The anger had left her, replaced by scorn.

“Harold and Virginia, dear Moms and Pops,” she said, plopping into a chair with a broken seat. She began doing imitations of a proper Southern belle and a deep-voiced man. “‘Straighten up for the trial, Cece. You wouldn’t want to be seen like this.’ ‘You’ve got to do it in honor of your dear Rashawn, Cynthia Claire.’”

She leaned over, grabbed the vodka bottle, took a belt, and went off on a tirade. “The fucking hypocrites. All caring and such, now that he’s dead. Alive, they were ashamed of his blood!”

Cece hugged her knees and shook her head violently. “They still don’t give a shit. Only things those two are concerned about is their money and their precious image in the community.”

Deepening her voice, she said, “‘Don’t want to have Cece do any more damage than has already been done. We must do everything we can to minimize our association with the little dead mulatto. With God’s blessing, none of our posh friends down on Hilton Head will hear a word of it.’”
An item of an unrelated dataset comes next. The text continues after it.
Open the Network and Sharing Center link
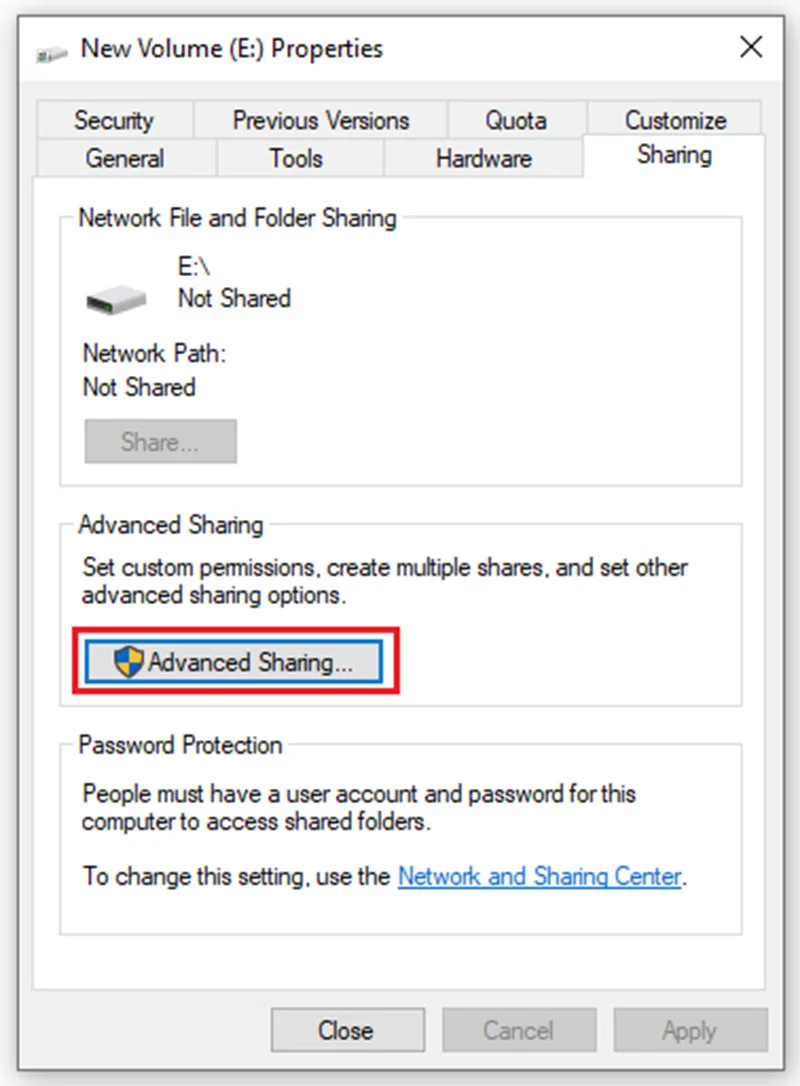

She took another swig of vodka and stewed there as if she were alone for almost a minute before hanging her head and saying, “I don’t go to court tomorrow, it’s like I’m ashamed of him, ashamed to be his mother, isn’t it?”

Bree said, “If you don’t go, you’re saying you’ve given up on him, that he doesn’t matter to you anymore.”

“But he does matter.” Cece sobbed. “Rashawn was everything to me. The one good and decent thing I ever did in my whole life. And look what happened to him! My God, look what happened to him!”

Bree went over and put her arms around the woman’s heaving shoulders. “I know it seems impossible, but you’ve got to be strong now.”

“I don’t have that kind of strength.” Cece moaned. “I never have. It’s the story of my life.”

“Until today,” Bree said, rubbing her back. “The new story of your life is that you hit rock bottom today, Cece. You hit rock bottom, and from the depths of your despair, you asked for help. And when you did, Rashawn’s spirit reached out, took your hand, and gave you the strength to go into that courtroom tomorrow morning clear-eyed and sober, because only you can be his representative at the trial. Only his mother can stand there for him and make sure justice prevails.”

Head still down, straw hair still hanging, Cece tensed up as if to fight again. Then she shuddered long and slow. And as it died out, something seemed to fall away inside the dead boy’s mother. Cece sagged against Bree, and slept.

Bree glanced over, whispered, “I’ll stay with her. All night if I have to.”

Raw emotion welled in my throat.

“You okay with it?” she asked.

I smiled, said hoarsely, “More than okay.”

“Then why are you upset?”

“I’m not. What you did there with her was…just…”

“What?”

“I have never been more proud to call you my wife, Bree Stone.”